Write out the records below again, swapping each "computer-use agent" for "screen agent" and leaving everything else unchanged.

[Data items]
■ ■ ■ ■

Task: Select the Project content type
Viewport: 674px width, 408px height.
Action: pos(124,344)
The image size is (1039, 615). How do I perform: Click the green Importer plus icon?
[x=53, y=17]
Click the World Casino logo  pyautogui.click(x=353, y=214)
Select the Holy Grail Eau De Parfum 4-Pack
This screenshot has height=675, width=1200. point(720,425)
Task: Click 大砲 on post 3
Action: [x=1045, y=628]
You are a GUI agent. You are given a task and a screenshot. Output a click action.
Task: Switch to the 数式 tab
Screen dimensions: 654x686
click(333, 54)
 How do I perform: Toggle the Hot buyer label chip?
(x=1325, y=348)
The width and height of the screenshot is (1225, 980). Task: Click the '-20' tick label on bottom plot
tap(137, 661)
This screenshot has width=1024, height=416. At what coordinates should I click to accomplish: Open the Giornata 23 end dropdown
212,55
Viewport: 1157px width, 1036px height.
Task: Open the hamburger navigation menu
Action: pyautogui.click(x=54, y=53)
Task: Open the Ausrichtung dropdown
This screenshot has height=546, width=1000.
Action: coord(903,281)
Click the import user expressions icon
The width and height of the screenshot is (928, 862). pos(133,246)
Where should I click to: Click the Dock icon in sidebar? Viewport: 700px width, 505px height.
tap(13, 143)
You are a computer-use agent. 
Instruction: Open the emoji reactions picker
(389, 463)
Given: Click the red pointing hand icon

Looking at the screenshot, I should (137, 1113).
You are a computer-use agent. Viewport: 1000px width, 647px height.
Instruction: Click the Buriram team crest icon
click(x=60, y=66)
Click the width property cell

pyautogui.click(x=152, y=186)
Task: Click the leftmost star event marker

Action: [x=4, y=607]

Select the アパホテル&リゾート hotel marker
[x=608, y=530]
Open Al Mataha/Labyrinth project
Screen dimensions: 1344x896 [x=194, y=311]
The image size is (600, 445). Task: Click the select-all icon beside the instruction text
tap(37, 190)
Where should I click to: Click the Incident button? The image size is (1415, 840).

■ ■ ■ ■

Solution to this task:
Task: Select the Project content type
Viewport: 674px width, 408px height.
Action: pos(124,344)
The image size is (1039, 615). How do I perform: Click the green Importer plus icon?
[x=53, y=17]
Click the World Casino logo  pyautogui.click(x=353, y=214)
Select the Holy Grail Eau De Parfum 4-Pack
This screenshot has height=675, width=1200. point(720,425)
Task: Click 大砲 on post 3
Action: [x=1045, y=628]
You are a GUI agent. You are given a task and a screenshot. Output a click action.
Task: Switch to the 数式 tab
Screen dimensions: 654x686
click(333, 54)
 How do I perform: Toggle the Hot buyer label chip?
(x=1325, y=348)
The width and height of the screenshot is (1225, 980). Task: Click the '-20' tick label on bottom plot
tap(137, 661)
This screenshot has width=1024, height=416. At what coordinates should I click to accomplish: Open the Giornata 23 end dropdown
212,55
Viewport: 1157px width, 1036px height.
Task: Open the hamburger navigation menu
Action: pyautogui.click(x=54, y=53)
Task: Open the Ausrichtung dropdown
This screenshot has height=546, width=1000.
Action: coord(903,281)
Click the import user expressions icon
The width and height of the screenshot is (928, 862). pos(133,246)
Where should I click to: Click the Dock icon in sidebar? Viewport: 700px width, 505px height.
tap(13, 143)
You are a screen agent. 
Instruction: Open the emoji reactions picker
(389, 463)
Given: Click the red pointing hand icon

Looking at the screenshot, I should (137, 1113).
You are a screen agent. Viewport: 1000px width, 647px height.
Instruction: Click the Buriram team crest icon
click(x=60, y=66)
Click the width property cell

pyautogui.click(x=152, y=186)
Task: Click the leftmost star event marker

Action: [x=4, y=607]

Select the アパホテル&リゾート hotel marker
[x=608, y=530]
Open Al Mataha/Labyrinth project
Screen dimensions: 1344x896 [x=194, y=311]
The image size is (600, 445). Task: Click the select-all icon beside the instruction text
tap(37, 190)
Where should I click to: Click the Incident button? The image size is (1415, 840).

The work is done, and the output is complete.